The law has been under consideration by the Cabinet for several weeks. It was originally drafted by ex-Minister of Interior Adrien Marquet and was introduced by the present Minister Marcel Peyrouton. This will be the first legislation in France’s recent history directed specifically against the Jews.

Tonight’s radio announcement did not reveal the nature of the legislation, but said that it was aimed to remove “the devastating influences of Jewry upon the French people and the French State,” The announcer added that the law would not affect “those Jews who have made themselves useful to the French fatherland.”

Meanwhile, other German dispatches from Vichy reported “new and serious anti-Jewish rioting” in Algiers.
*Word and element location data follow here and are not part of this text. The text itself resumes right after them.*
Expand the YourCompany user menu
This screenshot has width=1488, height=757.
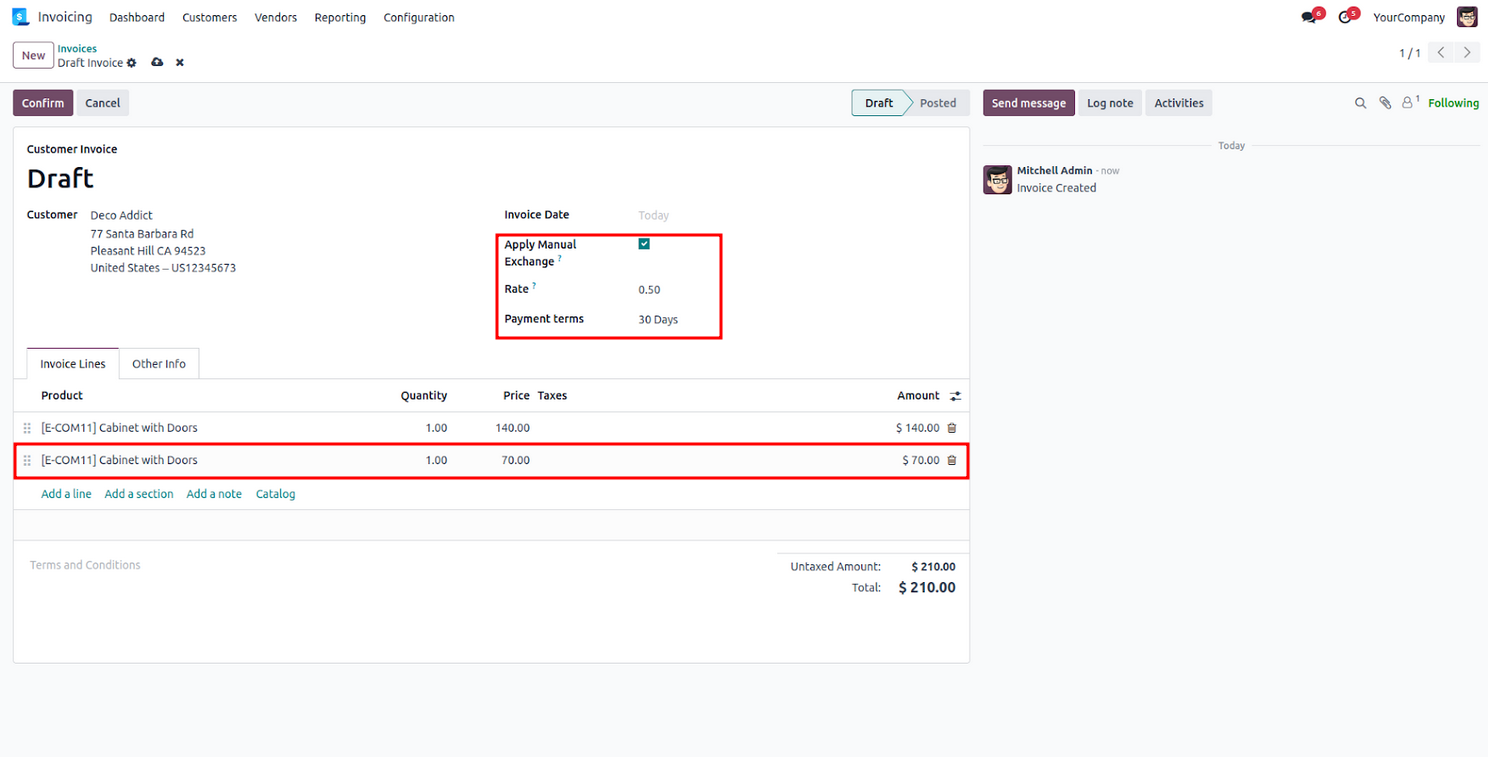point(1409,18)
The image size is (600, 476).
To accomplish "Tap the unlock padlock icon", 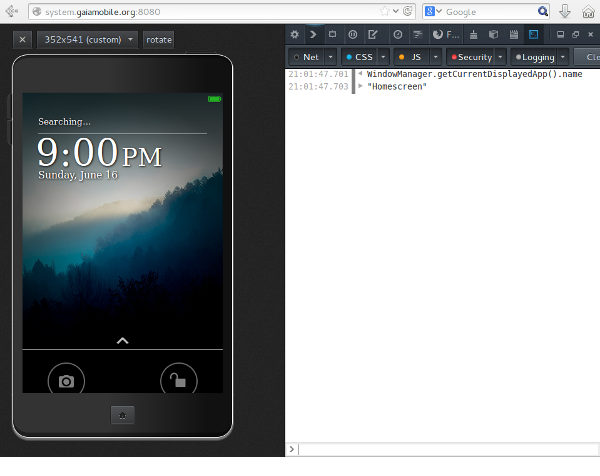I will click(178, 381).
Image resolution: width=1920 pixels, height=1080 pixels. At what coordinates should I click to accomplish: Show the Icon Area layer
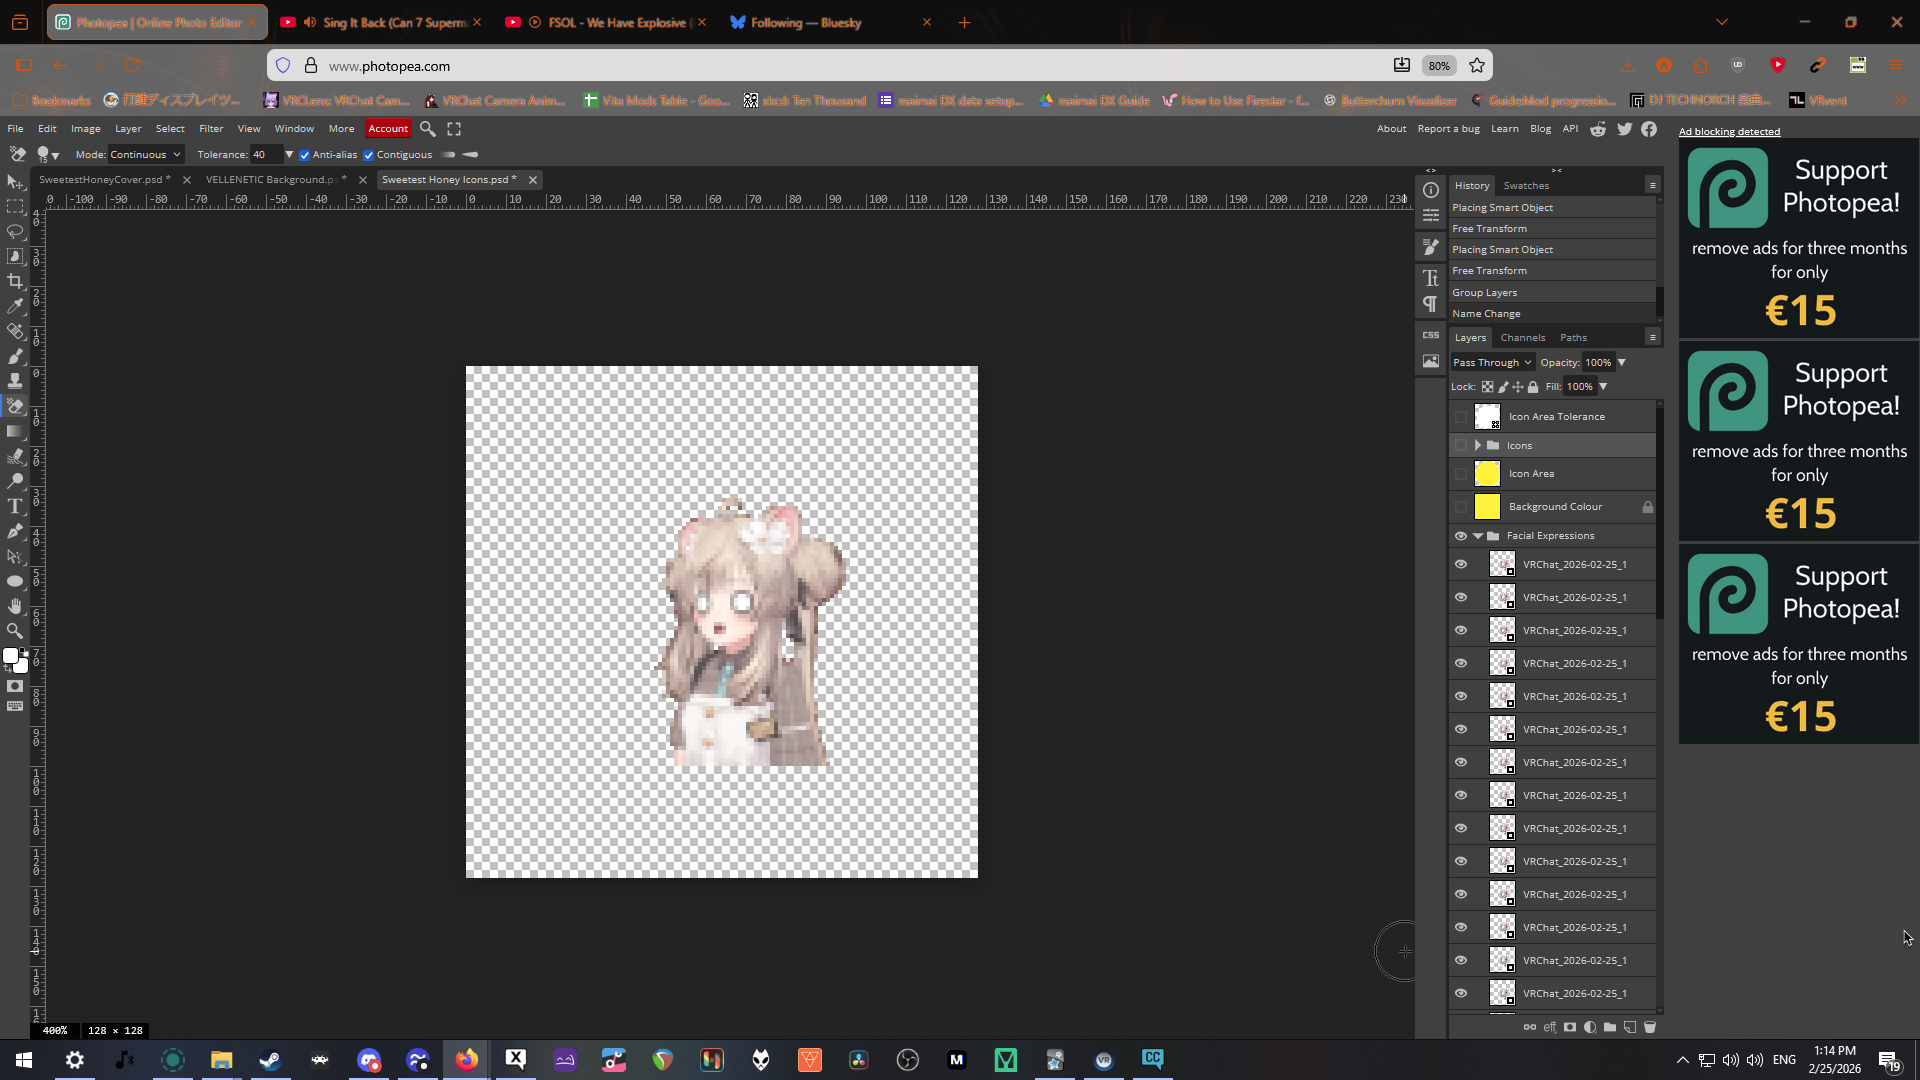coord(1461,474)

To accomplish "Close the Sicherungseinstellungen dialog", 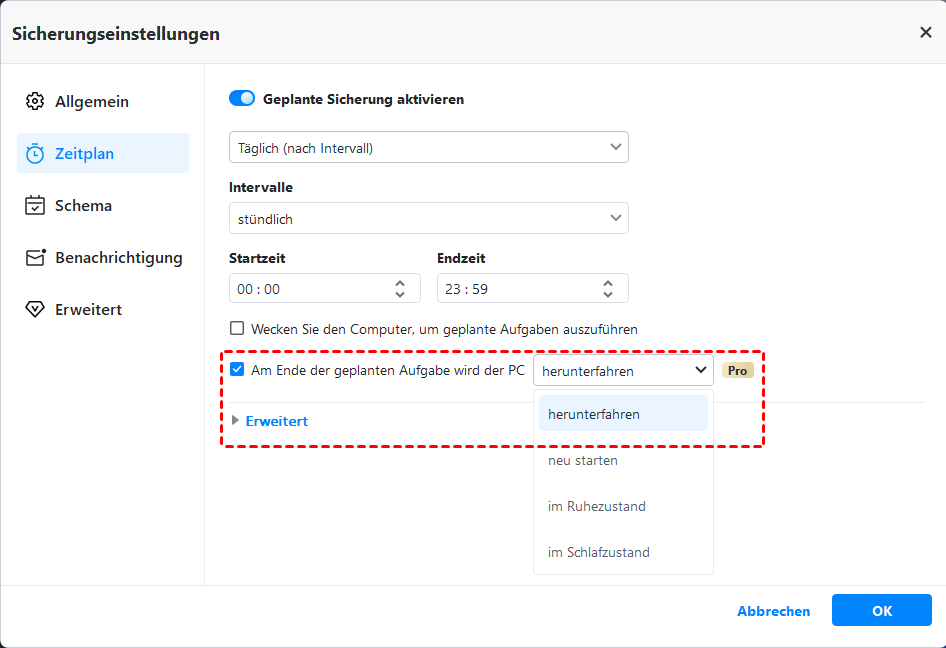I will coord(925,32).
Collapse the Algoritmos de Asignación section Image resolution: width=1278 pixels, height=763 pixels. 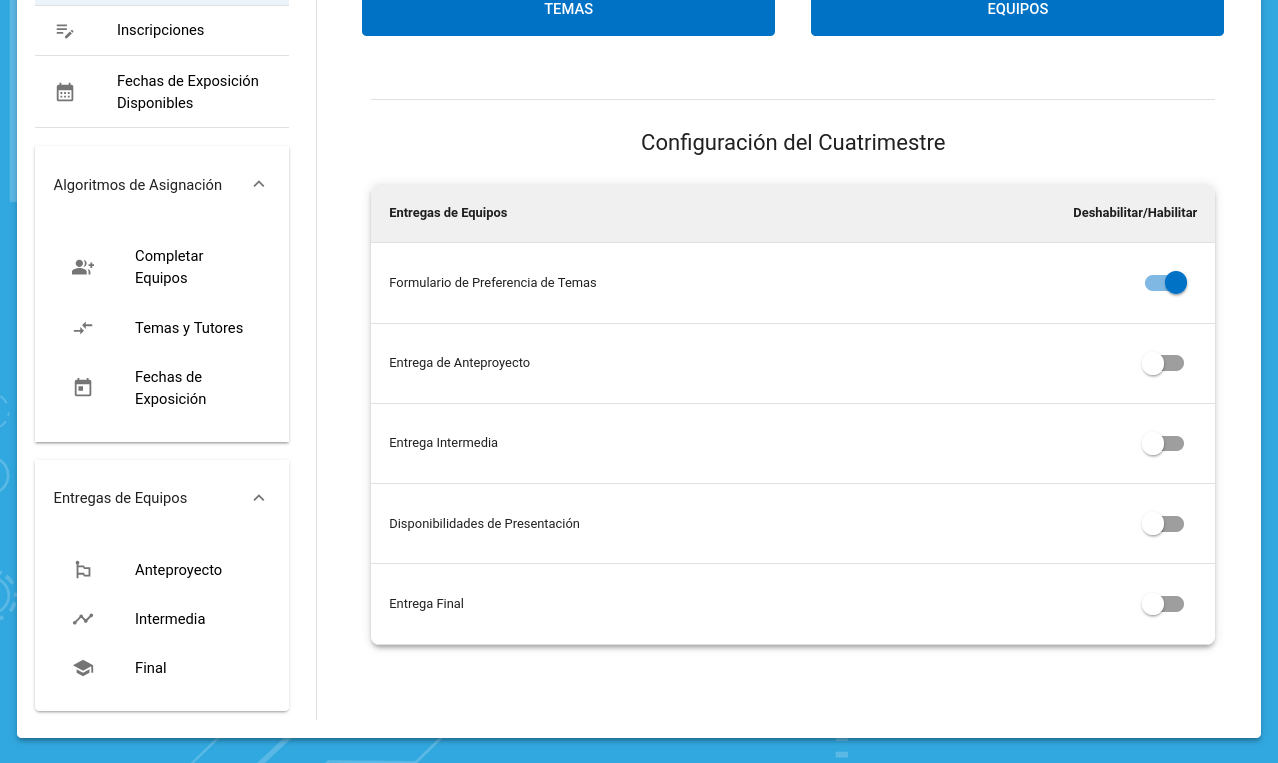pyautogui.click(x=259, y=185)
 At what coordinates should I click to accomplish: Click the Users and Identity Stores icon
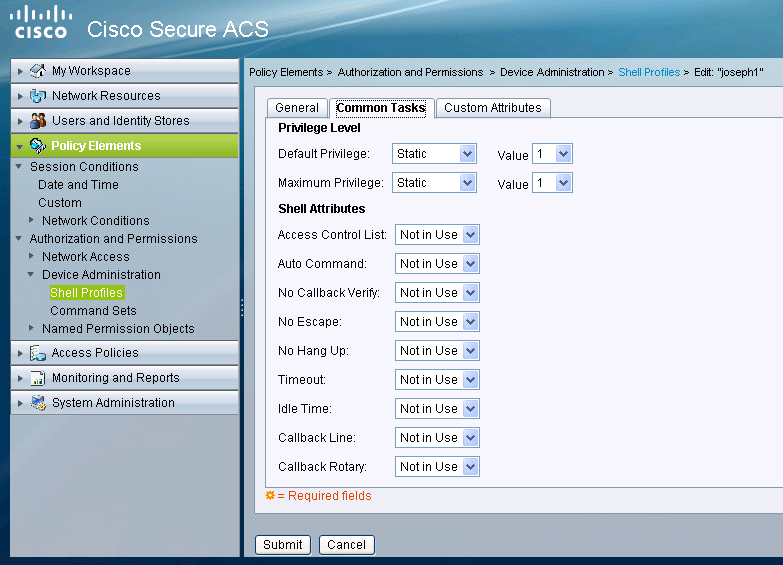38,121
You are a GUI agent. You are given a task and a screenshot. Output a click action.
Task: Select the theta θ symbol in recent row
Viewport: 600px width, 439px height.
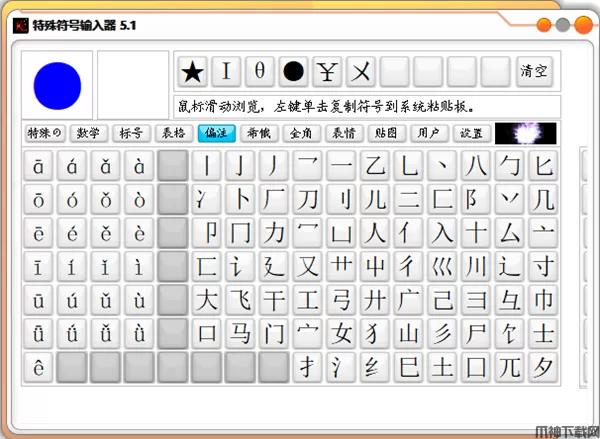coord(260,71)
The reports said that eight Jews were injured, “but so far nothing is known about the number dead.”

“Although demonstrations are forbidden, large crowds appeared in the streets attacking Jewish shops,” it was stated. “Since in the main streets of the new quarter 80 per cent of all shops are in Jewish hands, and in some older quarters of the town almost 100 per cent, the demonstrators had a big choice.”

The Nazi dispatches said “the riots were on a much larger scale than the anti-Jewish demonstrations in 1898, when many Jewish shops were destroyed and their contents burned.”

The German wireless also reported a renewal of anti-Semitic demonstrations in the unoccupied French city of Nice.